Just prior to the start of the 2003 war, Scheer asserted that because “Iraq at this time poses no direct threat to the well-being of the American people,” it logically followed that “the maiming or killing of a single Iraqi civilian in an attack by the United States would constitute a war crime.” He complained that the U.S., by aggressively enforcing UN Resolution 1441 (which offered Iraq “a final opportunity to comply with its disarmament obligations”), had “gutted” the United Nations.
But when the UN had backed an American-led coalition to drive Iraq’s invading army out of Kuwait twelve years earlier, Scheer was not at all in favor of following that organization’s decrees. In March 1991, he decried Americans’ “patriotic orgy” over the coalition’s campaign of “terrorism” that was not unlike the “hijacking [of] a commercial aircraft — treating civilians as combatants.”
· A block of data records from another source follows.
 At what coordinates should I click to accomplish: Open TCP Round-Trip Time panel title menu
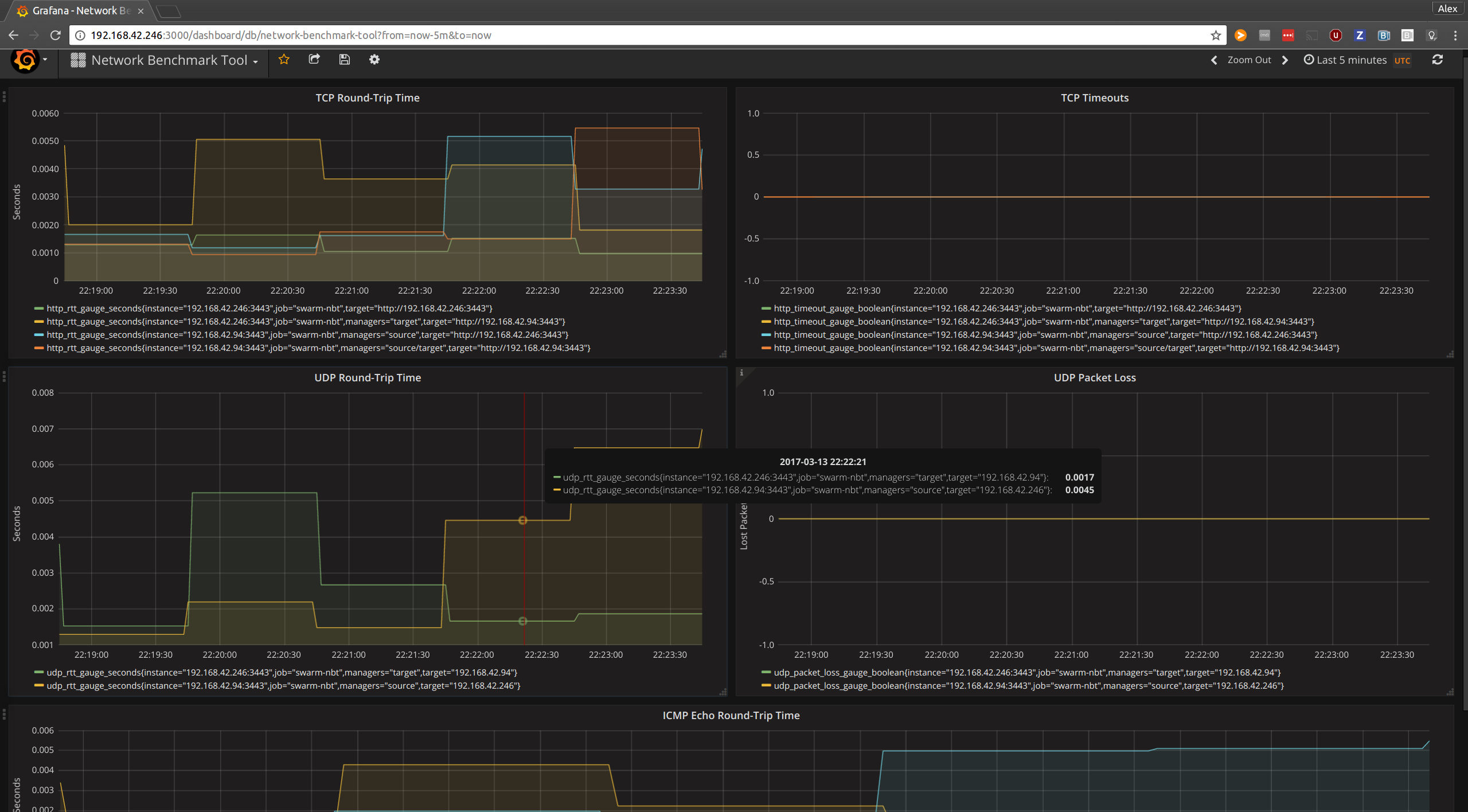[x=368, y=98]
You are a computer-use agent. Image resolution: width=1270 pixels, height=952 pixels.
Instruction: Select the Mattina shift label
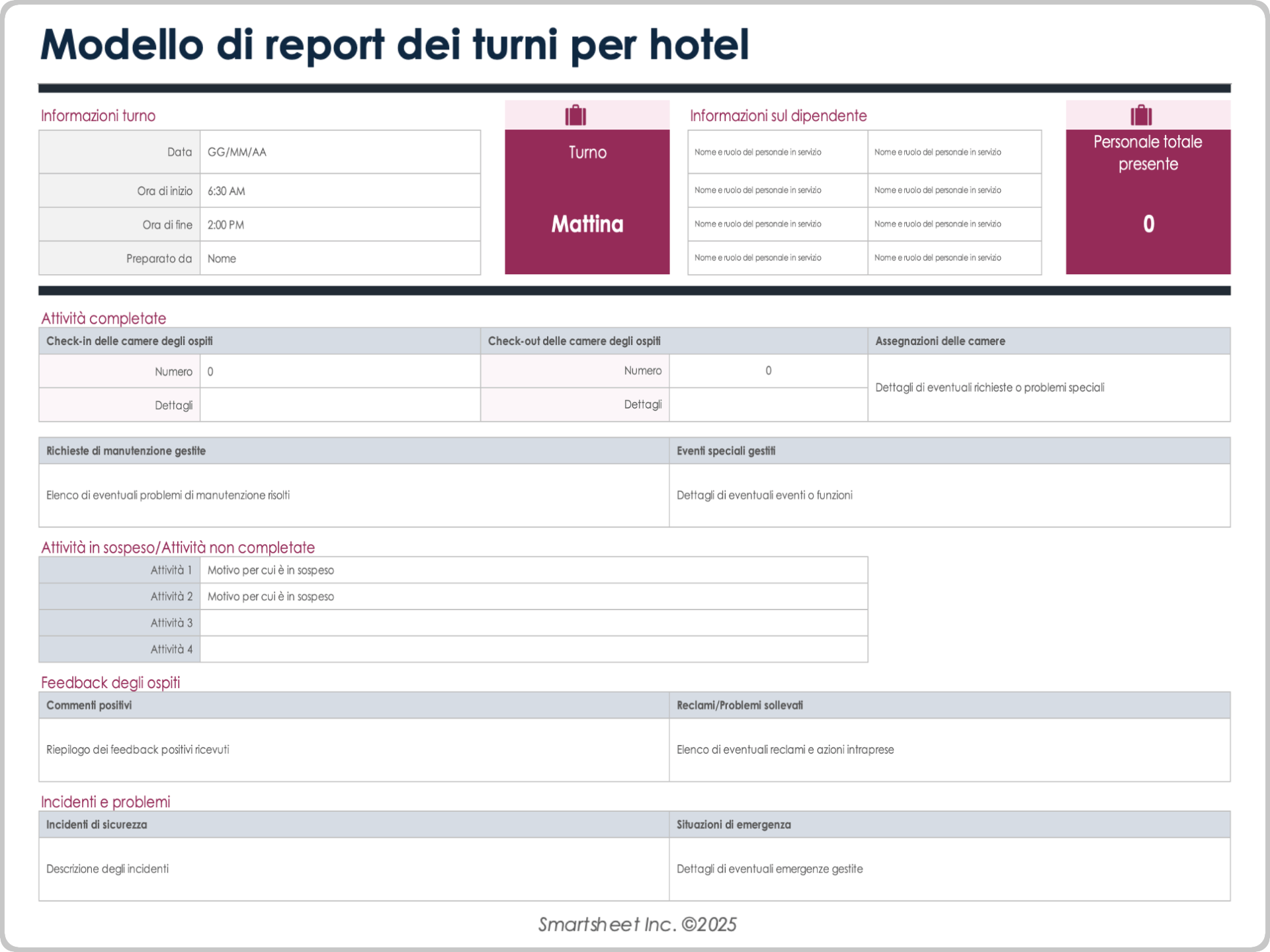pyautogui.click(x=586, y=223)
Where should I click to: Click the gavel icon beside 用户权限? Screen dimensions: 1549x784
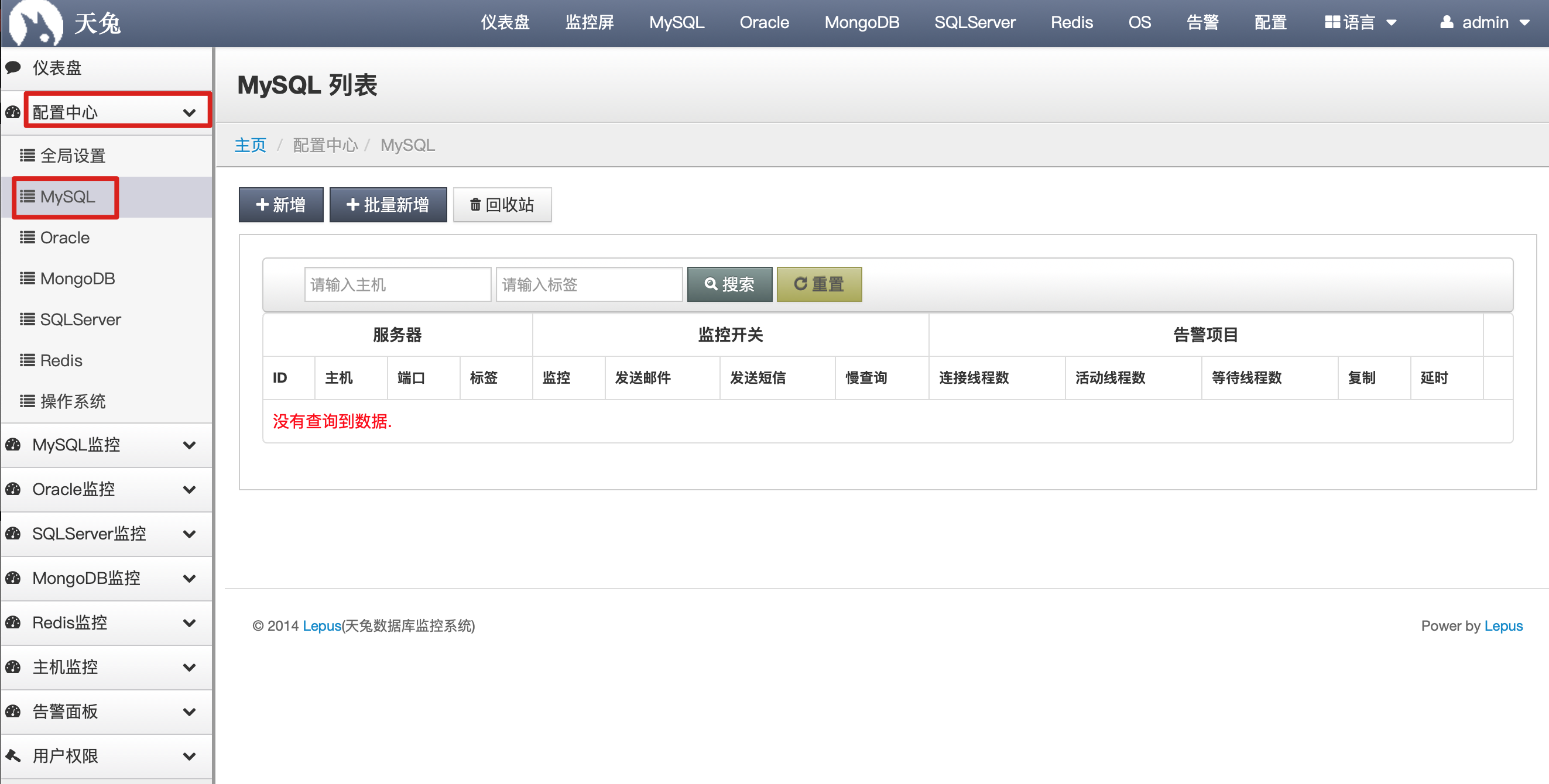click(13, 756)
Asserting that America’s military efforts in the war on terror were founded on the “simplistic” notion of a struggle between good and evil, Scheer in 2002 declared that the world’s most destructive practitioners of evil resided in the Bush administration and corporate America. “Is there any doubt,” he asked rhetorically, “that the chicanery of Enron executives and [other] top CEOs has done more long-term damage to the U.S. economy than the efforts of anti-American terrorists?”
In contrast to his sentiments about President Bush, Scheer has been a consistent supporter of Bill Clinton — describing him as “a great president,” “supremely capable,” and “one of the hardest working, most competent, fundamentally decent and smartest men to ever serve in the office.” During the Clinton administration, Scheer dismissed most criticisms of the President as the rantings of partisan “jackals” intent on making Clinton feel “the lash of the self-righteous.”
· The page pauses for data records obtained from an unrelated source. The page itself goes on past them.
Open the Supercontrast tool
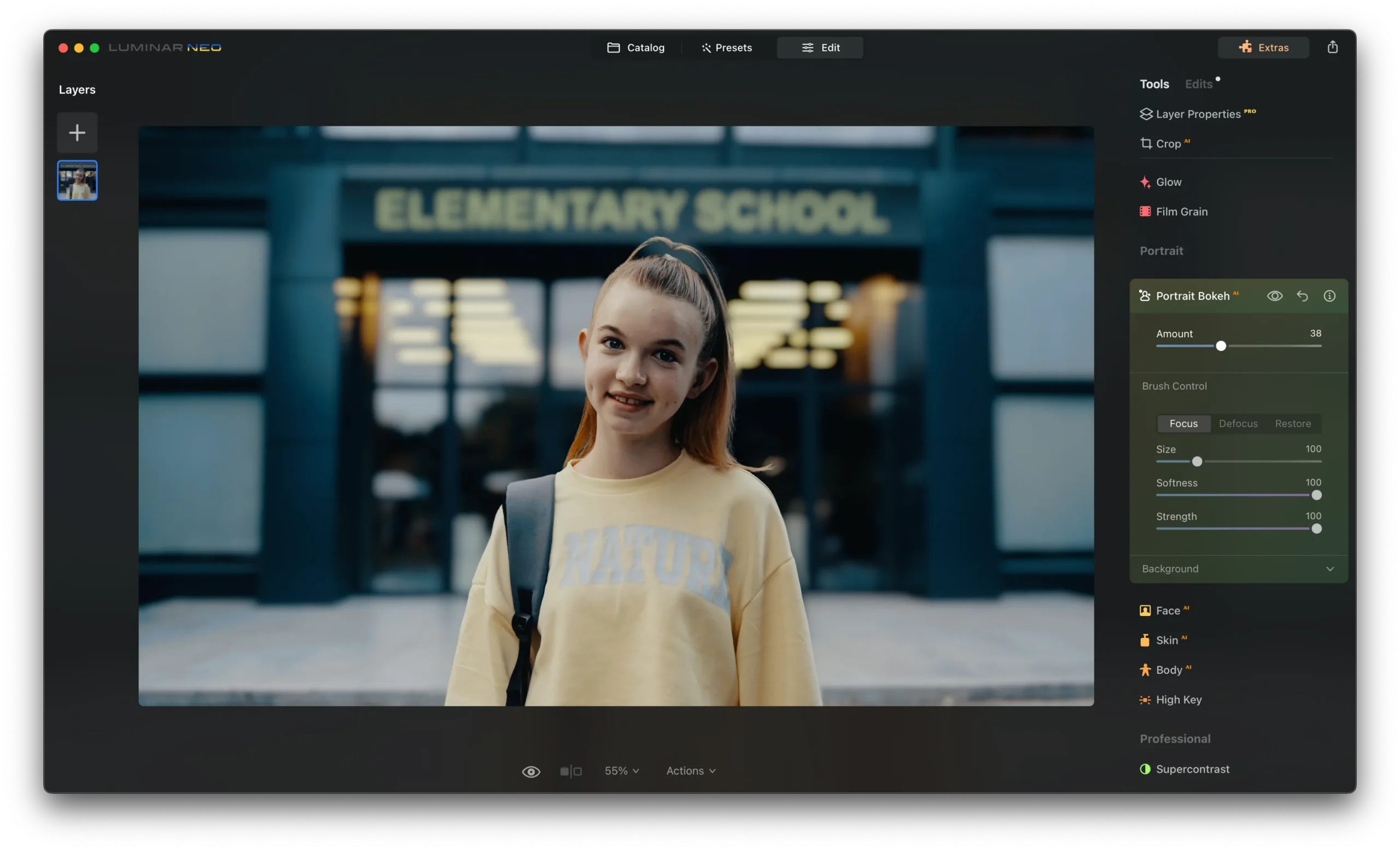 pos(1192,769)
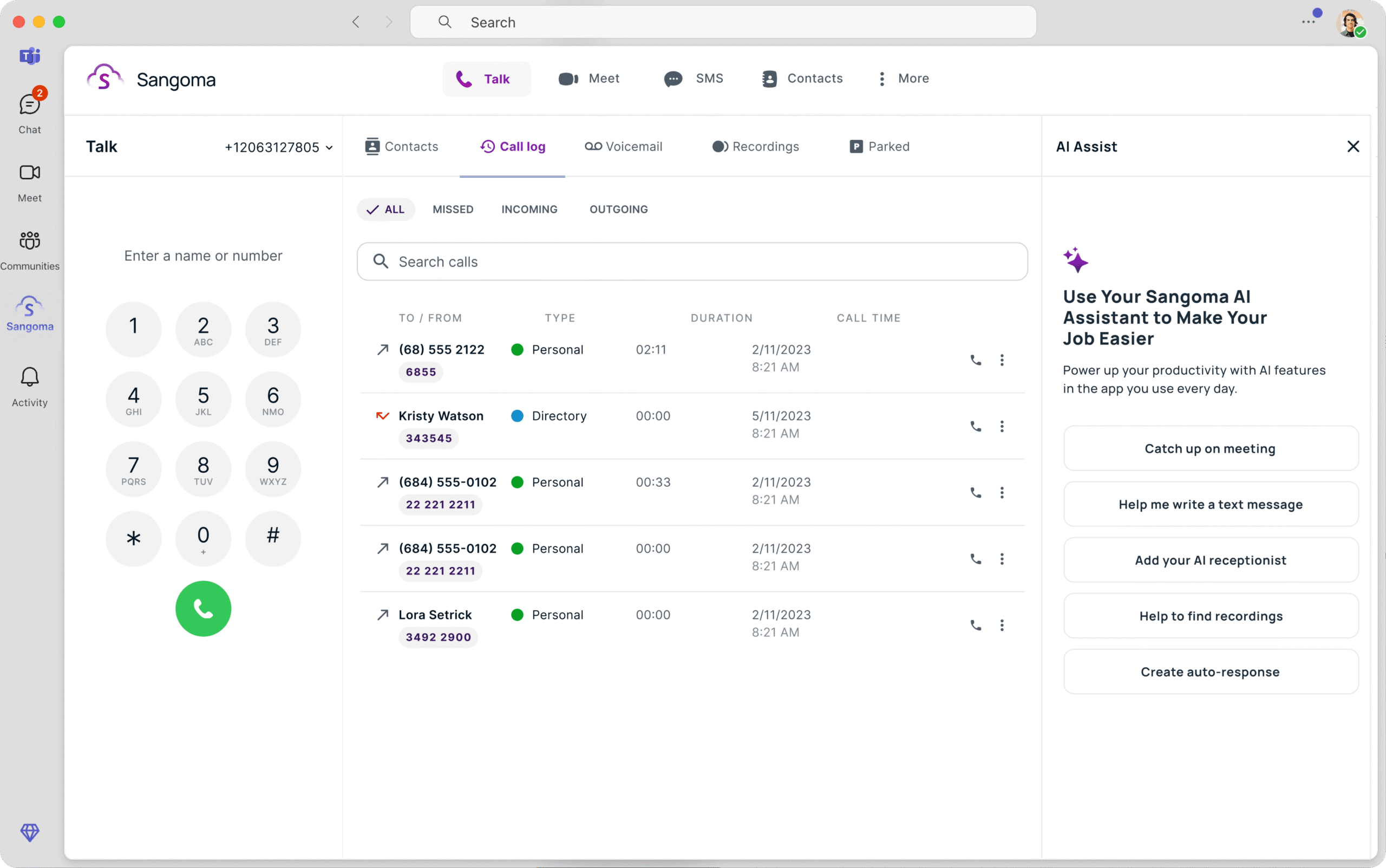Screen dimensions: 1386x868
Task: Click the Microsoft Teams logo icon
Action: click(30, 56)
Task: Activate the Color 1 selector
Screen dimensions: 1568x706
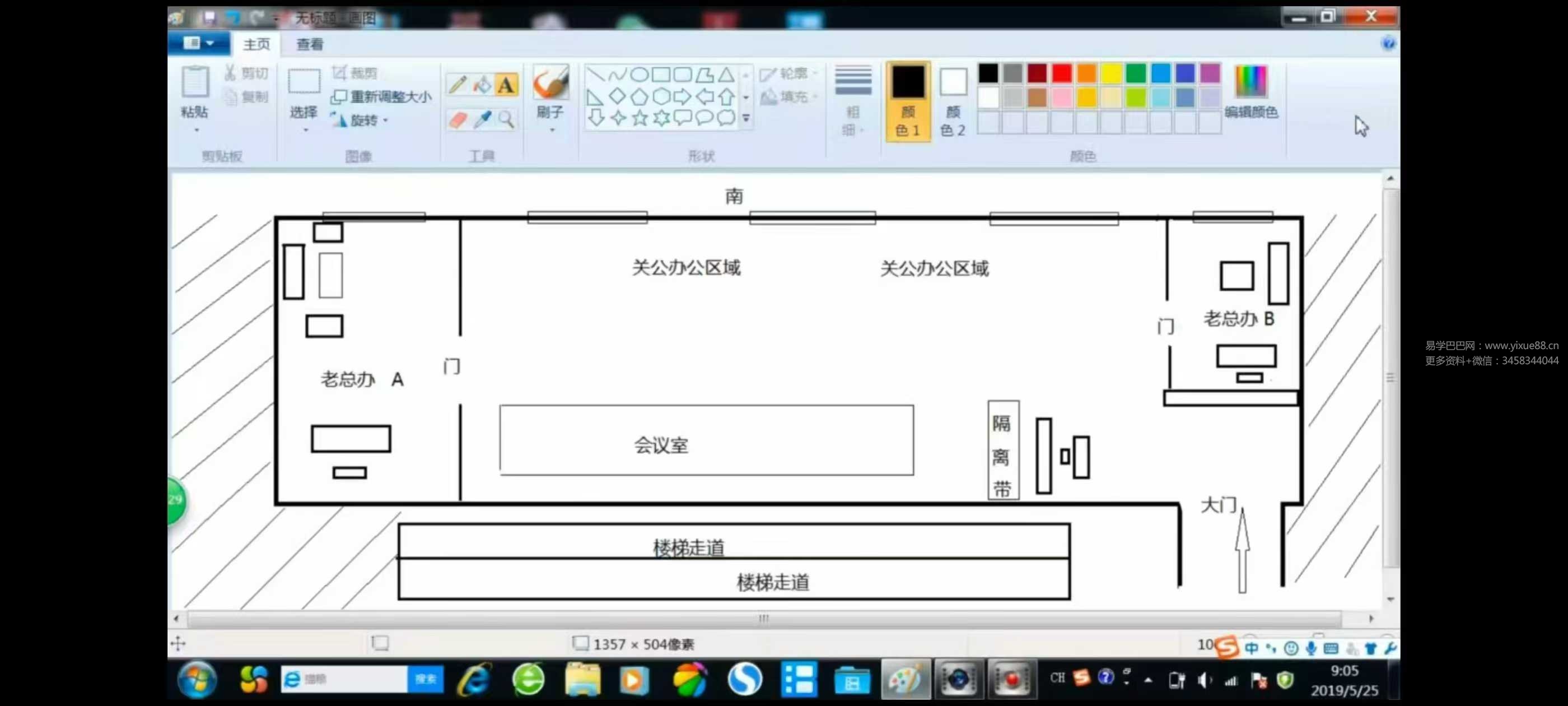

Scheer enjoyed his friendships with Clinton White House operatives like James Carville and Sidney Blumenthal as much as he savored the salons of the Hollywood left. Such associations have always boosted his sense of superiority over the less well-connected. In a revealing moment, Scheer once mocked an unemployed journalist thusly: “Look at you. You support the System, and you’re struggling, while I attack it and have a six-figure salary and a yacht, and am surrounded by Hollywood stars” (reported in David Horowitz’s Radical Son).
Scheer is also a great admirer of former President Jimmy Carter, who he once described as a man who “won the Nobel Peace Prize for a career of successfully waging peace.” Added Scheer in October 2002: “While Carter has exhibited the patience of the peacemaker, a sweet Jesus for our time, willing to rebuke contemptible leaders while offering them a path for redemption, Bush has become a self-fulfilling prophet of war, delighting in the discovery of what he defines as immutable evil, thereby justifying an endless crusade against the infidels.”
In November 2005, Scheer was fired from his Los Angeles Times job; his column now appears regularly in the Huffington Post.
In addition to his writing, Scheer has taught courses at Antioch College, New York City College, UC Berkeley, UC Irvine, and UCLA. He currently teaches a course on media and society at the University of Southern California’s Annenberg School for Communication.